------ Entries shown ------
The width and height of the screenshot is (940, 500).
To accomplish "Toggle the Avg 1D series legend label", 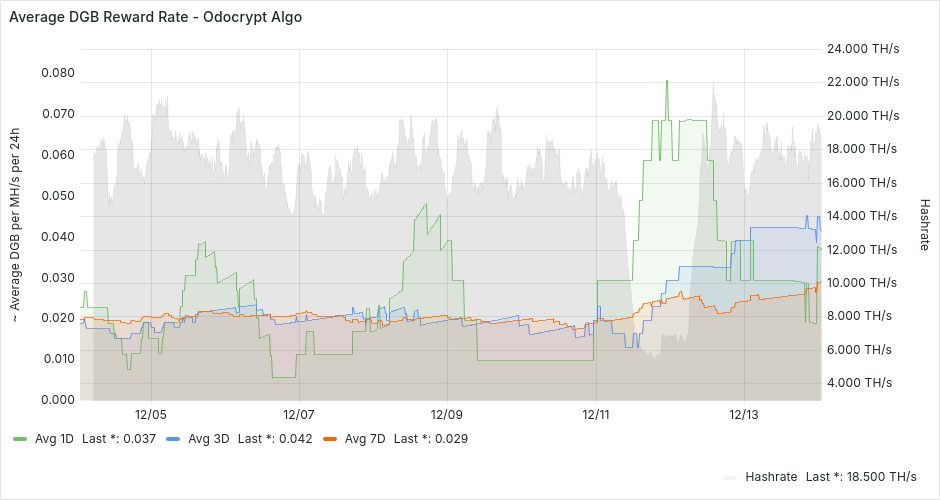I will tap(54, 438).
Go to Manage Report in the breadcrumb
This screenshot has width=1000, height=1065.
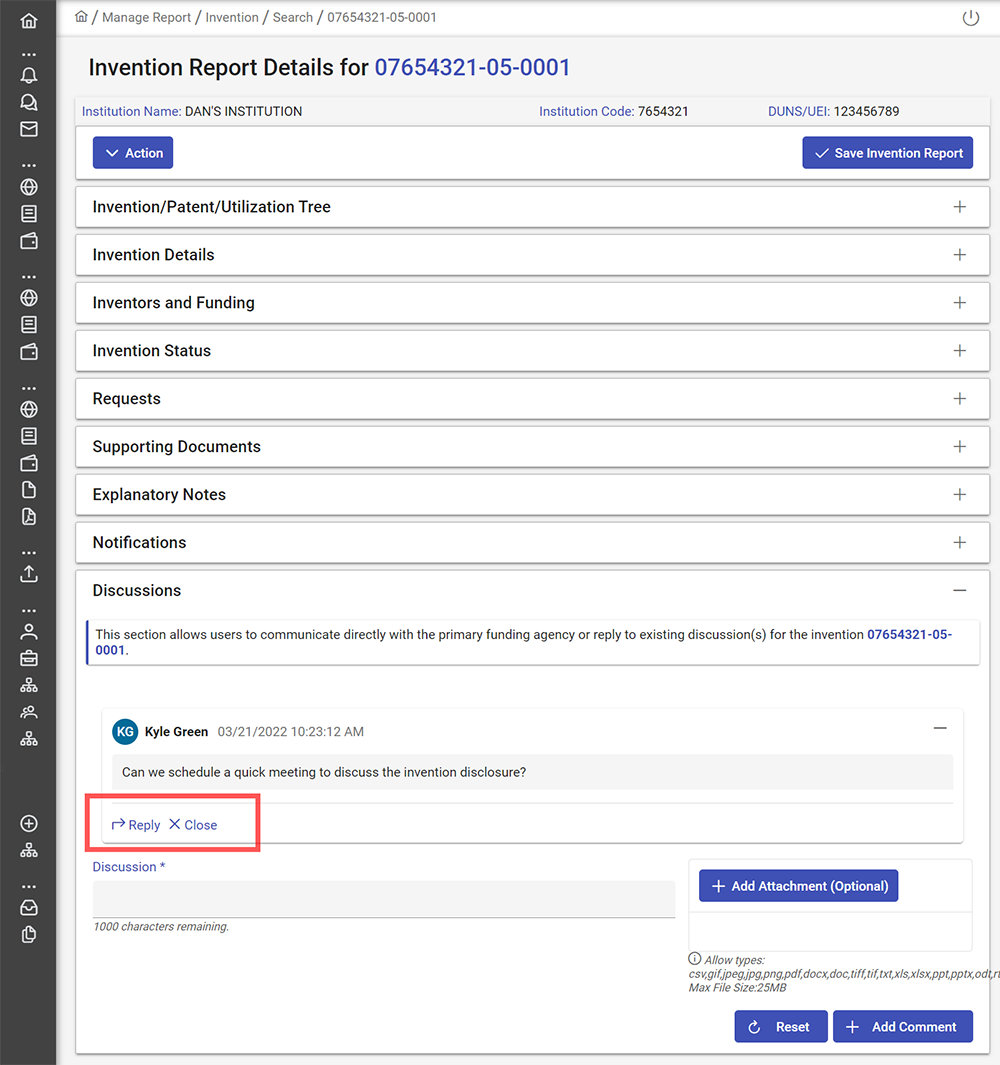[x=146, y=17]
------
------ Entries shown ------
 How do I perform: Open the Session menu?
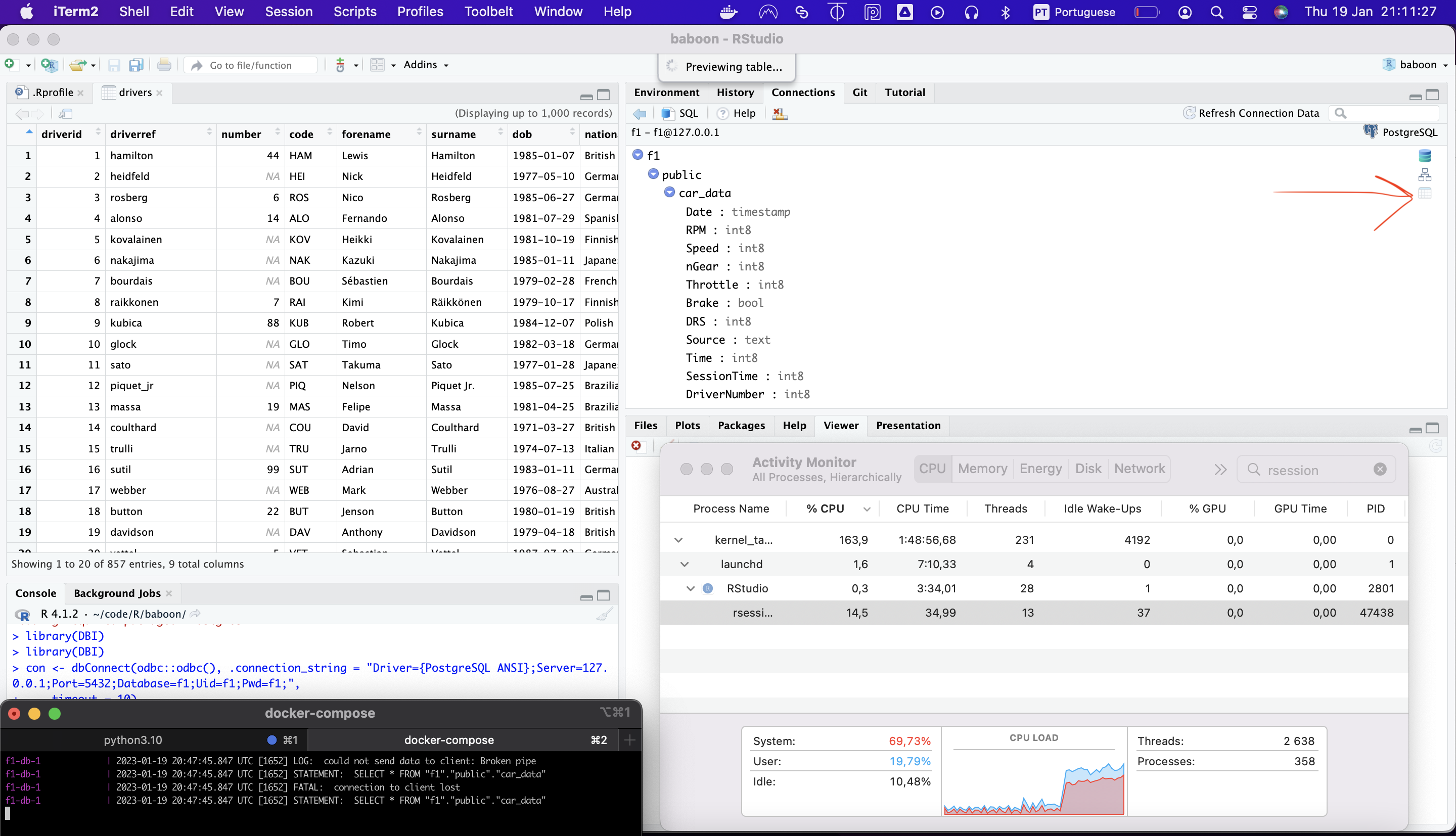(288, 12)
------
------ Entries shown ------
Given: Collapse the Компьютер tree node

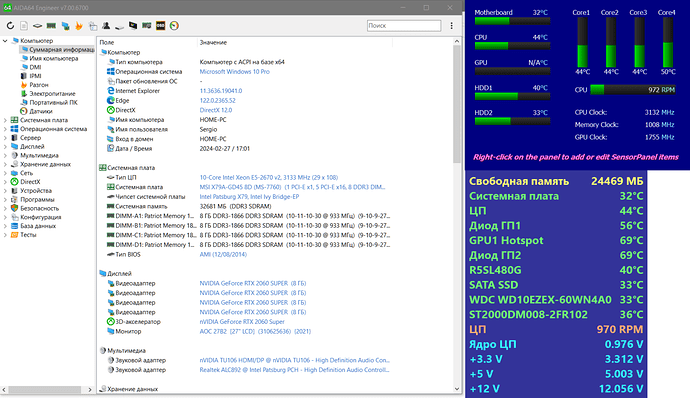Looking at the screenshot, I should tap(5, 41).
------
> Stated problem
Could you rewrite the entries in the stretch from the line containing "Go to Manage Report in the breadcrumb" through the line containing "[x=146, y=17]", requests included, shifting every coordinate in the answers up by 69 and leaving out the pictures?

> Exercise response
Go to Manage Report in the breadcrumb
This screenshot has width=1000, height=1065.
[x=215, y=86]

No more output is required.